### Excerpt provided

>> Begin

Skip to content

Conversation

@wmoustafa
Copy link
Contributor

Introduce Symbolic Constraint Solver for SQL-Driven Data Generation

Overview

This PR introduces coral-data-generation, a symbolic constraint solver that inverts SQL expressions to derive input domain constraints. Instead of forward evaluation (generate → test → reject), it solves backward from predicates to derive what inputs must satisfy, enabling efficient test data generation with guaranteed constraint satisfaction.

Motivation

Problem: Traditional test data generation uses rejection sampling—generate random values, evaluate SQL predicates, discard mismatches. This is inefficient for complex nested expressions and cannot detect unsatisfiable queries.

>> End

### Supplied data
>> Begin

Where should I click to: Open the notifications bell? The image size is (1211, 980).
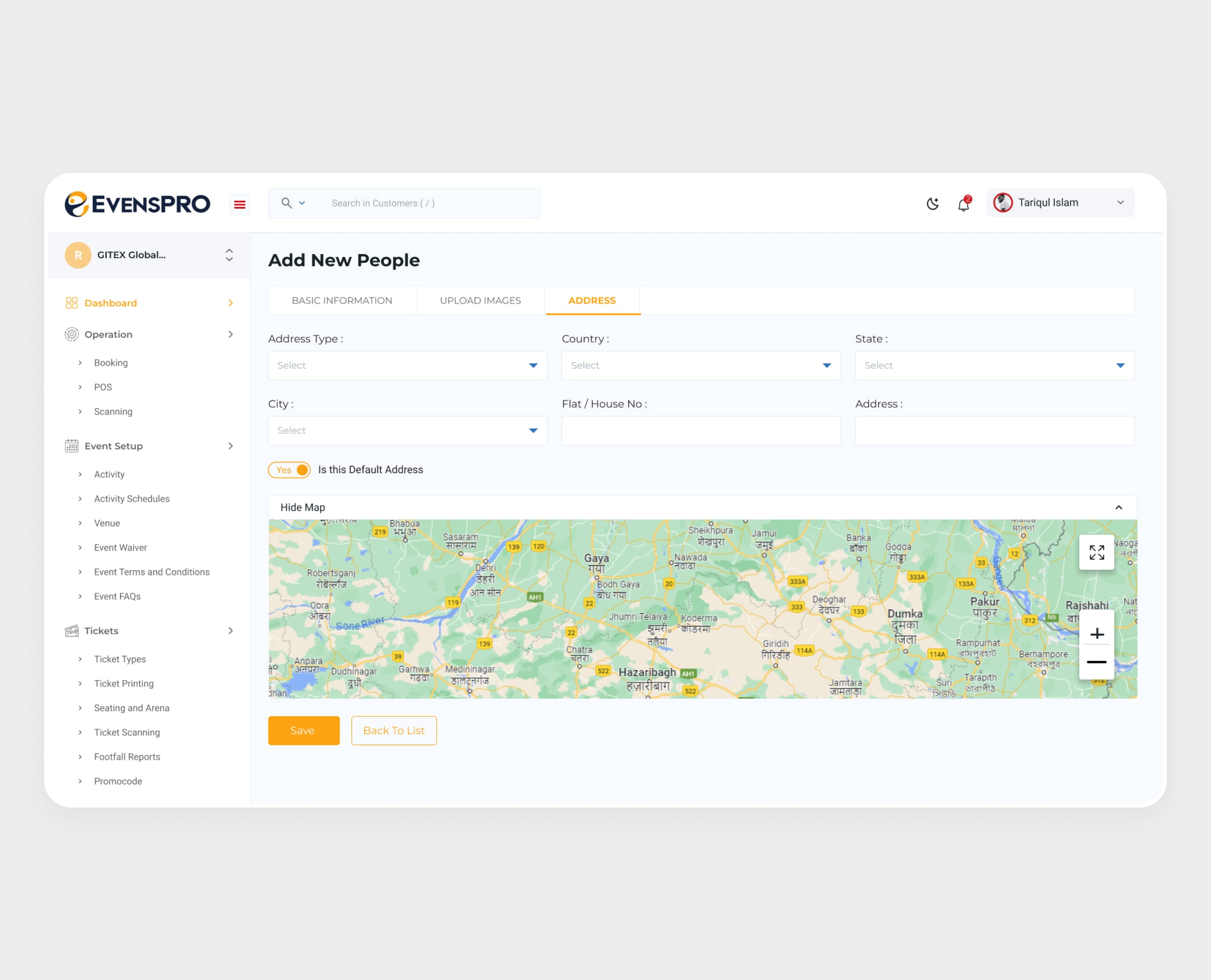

>> End
>> Begin

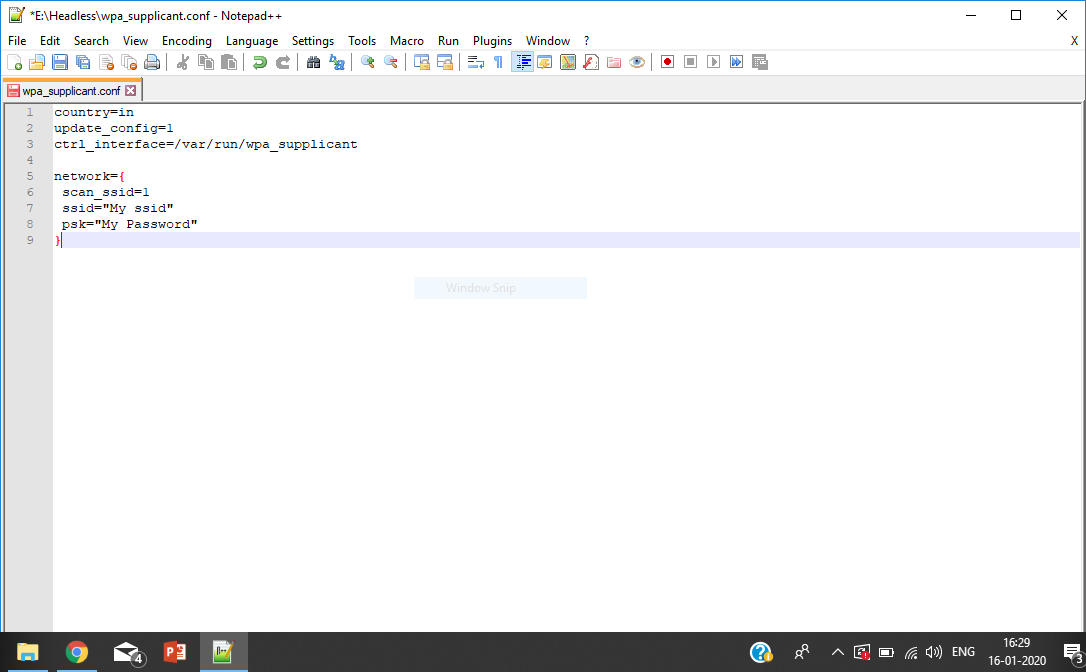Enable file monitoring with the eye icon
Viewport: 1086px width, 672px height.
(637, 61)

>> End

### List of tasks
[A] Condense the paragraph of the pull request description that begins "This PR introduces coral-data-generation" into a short bulleted list that keeps its main facts.
[B] From the pull request description, extract the part that opens with the words containing "This PR introduces" and closes with "detect unsatisfiable queries.", copying it word for word.

### Solutions in order
[A]
- The PR adds coral-data-generation, a symbolic constraint solver that inverts SQL expressions to derive input domain constraints.
- It does not use forward evaluation (generate, test, reject). It solves backward from predicates to find what inputs must satisfy.
- This makes test data generation efficient and guarantees that the constraints are satisfied.

[B]
This PR introduces coral-data-generation, a symbolic constraint solver that inverts SQL expressions to derive input domain constraints. Instead of forward evaluation (generate → test → reject), it solves backward from predicates to derive what inputs must satisfy, enabling efficient test data generation with guaranteed constraint satisfaction.

Motivation

Problem: Traditional test data generation uses rejection sampling—generate random values, evaluate SQL predicates, discard mismatches. This is inefficient for complex nested expressions and cannot detect unsatisfiable queries.